Columbia International Affairs Online: Working Papers

CIAO DATE: 08/2010

Beyond Population: Everyone Counts in Development

Joel E. Cohen

July 2010

Center for Global Development

Abstract

This essay reviews some of the most important demographic trends expected to occur between 2010 and 2050, indicates some of their implications for economic and global development, and suggests some possible policies to respond these trends and implications. The interactions of population, economics, the environment, and culture are central. In the past decade, for the first time in history, old people outnumbered young people, urban people outnumbered rural people, and women of reduced fertility outnumbered women of high fertility.

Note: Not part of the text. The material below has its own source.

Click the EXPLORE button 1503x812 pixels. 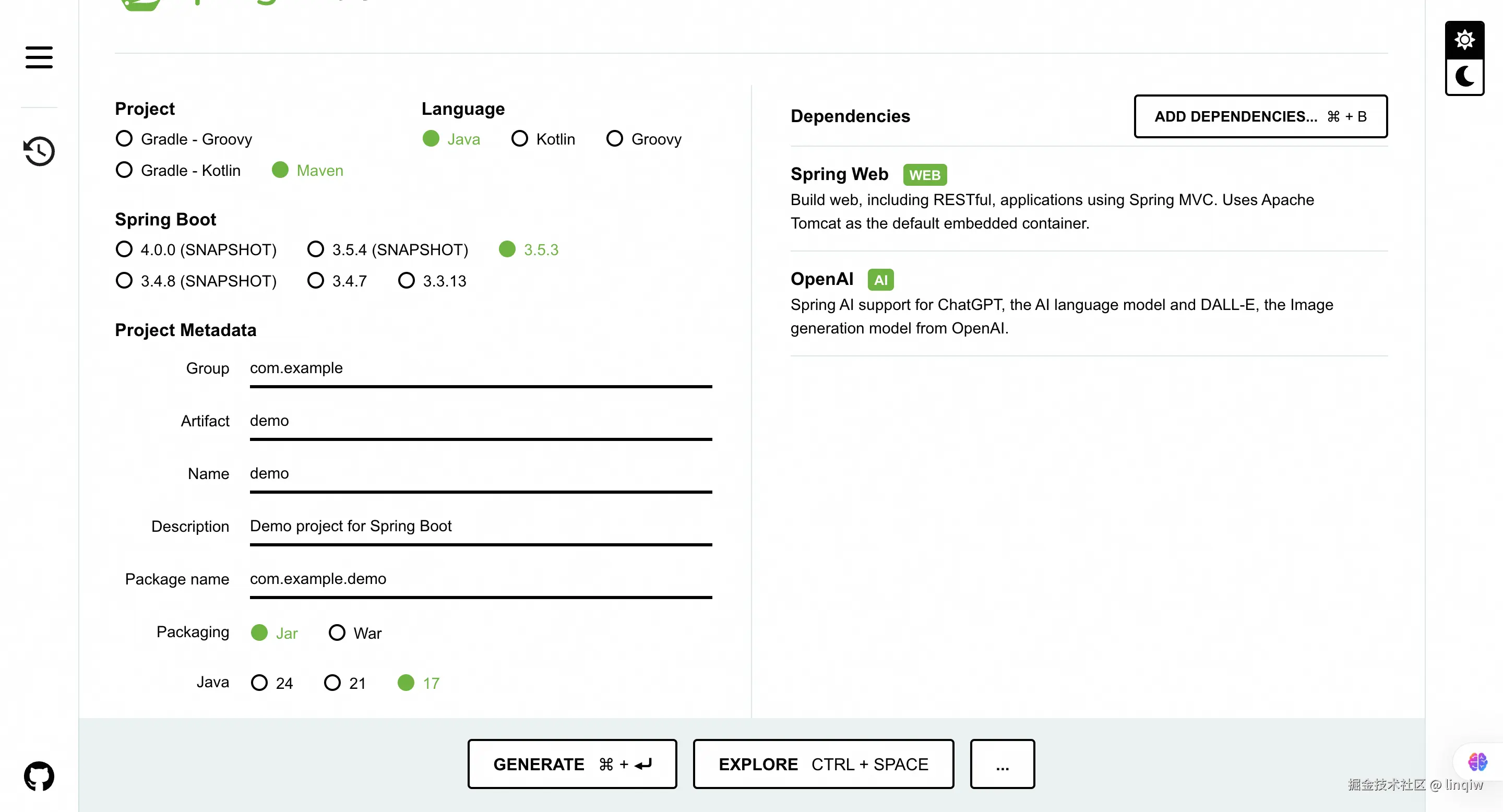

The century from 1950 to 2050 will have included the highest global population growth rate ever, the largest voluntary fall in the global population growth rate ever, and the most enormous shift ever in the demographic balance between the more developed regions of the world and the less developed ones. In the coming half century, according to most demographers, the world’s population will grow older, larger (albeit more slowly), and more urban than in the 20th century, but with much variance within and across regions. No one knows what numbers and demographic characteristics of humans are sustainable, but it is clear that the prodigious stain of a billion or so chronically hungry people at present results from recent and ongoing collective human choices, not biophysical necessities. Concrete policy options to respond to demographic trends include providing universal primary and secondary education, particularly education for global and household civility; eliminating unmet needs for contraception and reproductive health; and implementing demographically sensitive urban planning, particularly construction for greater energy efficiency and friendliness to older people.